WHAT IS NEEDED. Your response should contain each line of the data that includes "thumbnail".

PROVIDED MATERIAL.
╔══

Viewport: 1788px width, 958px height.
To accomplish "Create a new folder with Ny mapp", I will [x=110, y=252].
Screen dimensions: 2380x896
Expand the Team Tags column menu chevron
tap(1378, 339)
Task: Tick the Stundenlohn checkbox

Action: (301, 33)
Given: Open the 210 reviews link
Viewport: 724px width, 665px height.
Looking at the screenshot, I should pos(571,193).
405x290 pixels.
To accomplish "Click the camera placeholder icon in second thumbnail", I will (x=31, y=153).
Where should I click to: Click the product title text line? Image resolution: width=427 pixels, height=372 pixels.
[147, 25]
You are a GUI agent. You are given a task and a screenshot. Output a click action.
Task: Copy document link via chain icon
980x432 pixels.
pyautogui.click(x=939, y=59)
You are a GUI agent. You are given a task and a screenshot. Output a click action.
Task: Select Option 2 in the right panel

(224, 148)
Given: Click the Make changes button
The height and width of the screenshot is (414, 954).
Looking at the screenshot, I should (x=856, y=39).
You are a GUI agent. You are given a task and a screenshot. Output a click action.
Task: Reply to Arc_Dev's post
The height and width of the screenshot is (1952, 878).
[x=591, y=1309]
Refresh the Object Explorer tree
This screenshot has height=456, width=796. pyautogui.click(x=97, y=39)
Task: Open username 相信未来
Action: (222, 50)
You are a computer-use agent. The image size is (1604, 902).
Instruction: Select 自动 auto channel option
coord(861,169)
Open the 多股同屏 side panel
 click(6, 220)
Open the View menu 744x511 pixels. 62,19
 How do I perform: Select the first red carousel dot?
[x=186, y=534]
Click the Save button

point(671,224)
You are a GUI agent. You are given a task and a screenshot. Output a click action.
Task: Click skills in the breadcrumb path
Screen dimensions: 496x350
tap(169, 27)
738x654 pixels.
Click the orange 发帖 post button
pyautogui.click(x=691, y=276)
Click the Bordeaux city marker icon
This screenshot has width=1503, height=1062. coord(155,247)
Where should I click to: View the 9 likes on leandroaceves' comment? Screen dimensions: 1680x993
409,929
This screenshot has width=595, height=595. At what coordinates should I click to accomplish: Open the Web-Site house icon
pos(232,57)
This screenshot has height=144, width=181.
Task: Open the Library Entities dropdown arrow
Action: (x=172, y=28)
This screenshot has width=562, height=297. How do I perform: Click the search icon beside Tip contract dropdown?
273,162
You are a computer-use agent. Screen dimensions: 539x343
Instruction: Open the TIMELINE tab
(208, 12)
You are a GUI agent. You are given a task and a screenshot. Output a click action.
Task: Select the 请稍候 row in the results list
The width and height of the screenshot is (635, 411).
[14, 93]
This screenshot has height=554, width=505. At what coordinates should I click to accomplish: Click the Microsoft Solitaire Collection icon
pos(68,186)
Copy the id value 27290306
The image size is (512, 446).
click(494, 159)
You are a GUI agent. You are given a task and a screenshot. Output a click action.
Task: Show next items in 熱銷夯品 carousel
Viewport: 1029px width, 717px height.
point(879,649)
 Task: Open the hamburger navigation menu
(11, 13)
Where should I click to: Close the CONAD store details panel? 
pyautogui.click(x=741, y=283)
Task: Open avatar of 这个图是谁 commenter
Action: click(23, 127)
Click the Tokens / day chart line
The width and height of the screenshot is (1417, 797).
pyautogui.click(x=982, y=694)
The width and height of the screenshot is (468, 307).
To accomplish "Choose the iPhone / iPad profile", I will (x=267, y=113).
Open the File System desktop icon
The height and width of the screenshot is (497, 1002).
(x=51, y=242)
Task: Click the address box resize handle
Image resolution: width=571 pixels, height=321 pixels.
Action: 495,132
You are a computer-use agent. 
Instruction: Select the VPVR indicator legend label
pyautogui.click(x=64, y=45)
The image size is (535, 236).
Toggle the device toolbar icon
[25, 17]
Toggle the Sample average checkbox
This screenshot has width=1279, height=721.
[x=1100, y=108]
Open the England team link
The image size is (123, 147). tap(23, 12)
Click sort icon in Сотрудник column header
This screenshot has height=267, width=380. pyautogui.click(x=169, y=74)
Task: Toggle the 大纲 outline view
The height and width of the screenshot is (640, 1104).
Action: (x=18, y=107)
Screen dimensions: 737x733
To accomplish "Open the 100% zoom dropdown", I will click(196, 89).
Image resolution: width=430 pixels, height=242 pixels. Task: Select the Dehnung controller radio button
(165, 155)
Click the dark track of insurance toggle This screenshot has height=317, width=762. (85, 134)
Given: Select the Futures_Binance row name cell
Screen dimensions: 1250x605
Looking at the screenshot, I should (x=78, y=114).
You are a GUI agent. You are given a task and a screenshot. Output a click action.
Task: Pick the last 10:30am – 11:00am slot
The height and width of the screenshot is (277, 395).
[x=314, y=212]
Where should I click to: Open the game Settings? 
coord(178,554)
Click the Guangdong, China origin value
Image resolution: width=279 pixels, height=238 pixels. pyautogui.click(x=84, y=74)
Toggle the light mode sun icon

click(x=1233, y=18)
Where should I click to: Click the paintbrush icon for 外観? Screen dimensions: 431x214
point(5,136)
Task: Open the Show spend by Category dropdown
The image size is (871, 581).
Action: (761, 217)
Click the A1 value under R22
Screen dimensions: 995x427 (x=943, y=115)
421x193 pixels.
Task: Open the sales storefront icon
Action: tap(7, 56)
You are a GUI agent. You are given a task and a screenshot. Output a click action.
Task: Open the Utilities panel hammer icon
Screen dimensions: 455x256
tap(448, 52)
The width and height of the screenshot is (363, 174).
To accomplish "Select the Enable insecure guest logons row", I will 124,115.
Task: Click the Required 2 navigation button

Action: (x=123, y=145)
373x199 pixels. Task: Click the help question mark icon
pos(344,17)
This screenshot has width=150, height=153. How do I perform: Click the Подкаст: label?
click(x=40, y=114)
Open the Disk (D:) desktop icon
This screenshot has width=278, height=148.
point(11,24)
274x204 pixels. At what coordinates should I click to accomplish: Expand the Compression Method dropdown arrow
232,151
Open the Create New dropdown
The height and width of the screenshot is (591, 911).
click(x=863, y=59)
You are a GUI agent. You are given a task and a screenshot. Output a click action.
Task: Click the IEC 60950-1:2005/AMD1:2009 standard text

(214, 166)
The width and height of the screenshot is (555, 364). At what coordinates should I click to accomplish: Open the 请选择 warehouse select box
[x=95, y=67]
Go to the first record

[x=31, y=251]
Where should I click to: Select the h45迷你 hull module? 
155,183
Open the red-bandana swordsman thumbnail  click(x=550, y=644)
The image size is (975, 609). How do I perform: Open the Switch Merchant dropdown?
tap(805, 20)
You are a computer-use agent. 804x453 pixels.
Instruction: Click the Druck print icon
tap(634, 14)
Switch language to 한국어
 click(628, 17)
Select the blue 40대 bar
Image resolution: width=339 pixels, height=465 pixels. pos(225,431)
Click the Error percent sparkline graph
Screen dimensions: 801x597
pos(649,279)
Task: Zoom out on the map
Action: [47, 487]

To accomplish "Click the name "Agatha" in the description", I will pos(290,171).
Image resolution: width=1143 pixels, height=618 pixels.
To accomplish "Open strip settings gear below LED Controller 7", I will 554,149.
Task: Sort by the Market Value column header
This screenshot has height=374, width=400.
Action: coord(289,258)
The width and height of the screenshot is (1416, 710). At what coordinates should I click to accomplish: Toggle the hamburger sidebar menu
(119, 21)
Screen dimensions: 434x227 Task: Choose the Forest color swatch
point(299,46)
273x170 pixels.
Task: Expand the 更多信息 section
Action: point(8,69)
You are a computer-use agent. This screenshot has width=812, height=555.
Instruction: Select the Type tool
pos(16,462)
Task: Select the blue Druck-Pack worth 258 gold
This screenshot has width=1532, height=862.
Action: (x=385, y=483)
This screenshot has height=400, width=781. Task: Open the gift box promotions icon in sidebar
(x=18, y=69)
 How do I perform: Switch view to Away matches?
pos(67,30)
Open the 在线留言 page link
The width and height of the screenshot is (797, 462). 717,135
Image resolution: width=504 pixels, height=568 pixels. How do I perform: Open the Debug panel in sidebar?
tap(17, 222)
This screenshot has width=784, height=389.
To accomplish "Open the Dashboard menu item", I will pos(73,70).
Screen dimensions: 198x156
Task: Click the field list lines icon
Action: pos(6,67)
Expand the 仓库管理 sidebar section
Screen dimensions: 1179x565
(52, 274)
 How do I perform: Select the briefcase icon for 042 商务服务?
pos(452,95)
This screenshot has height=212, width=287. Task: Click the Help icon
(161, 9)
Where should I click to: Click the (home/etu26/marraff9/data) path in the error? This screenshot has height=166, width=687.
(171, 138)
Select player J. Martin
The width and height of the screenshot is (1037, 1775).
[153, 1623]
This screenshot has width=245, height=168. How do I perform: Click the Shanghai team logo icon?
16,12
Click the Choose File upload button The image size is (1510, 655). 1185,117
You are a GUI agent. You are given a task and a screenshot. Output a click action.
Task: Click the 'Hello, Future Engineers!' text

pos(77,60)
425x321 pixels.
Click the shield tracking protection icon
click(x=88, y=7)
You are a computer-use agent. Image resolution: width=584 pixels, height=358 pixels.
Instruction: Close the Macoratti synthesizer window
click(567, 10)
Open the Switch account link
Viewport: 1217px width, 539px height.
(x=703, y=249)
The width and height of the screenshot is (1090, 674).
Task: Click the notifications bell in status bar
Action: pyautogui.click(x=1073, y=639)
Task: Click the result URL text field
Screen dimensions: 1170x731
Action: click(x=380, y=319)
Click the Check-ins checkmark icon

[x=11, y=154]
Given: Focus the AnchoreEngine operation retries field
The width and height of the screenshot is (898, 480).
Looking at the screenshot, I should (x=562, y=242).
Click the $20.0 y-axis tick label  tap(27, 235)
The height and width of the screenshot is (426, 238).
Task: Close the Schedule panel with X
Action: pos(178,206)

╚══

SOLUTION TO THIS PROBLEM.
To accomplish "Click the camera placeholder icon in second thumbnail", I will (x=31, y=153).
Open the red-bandana swordsman thumbnail  click(x=550, y=644)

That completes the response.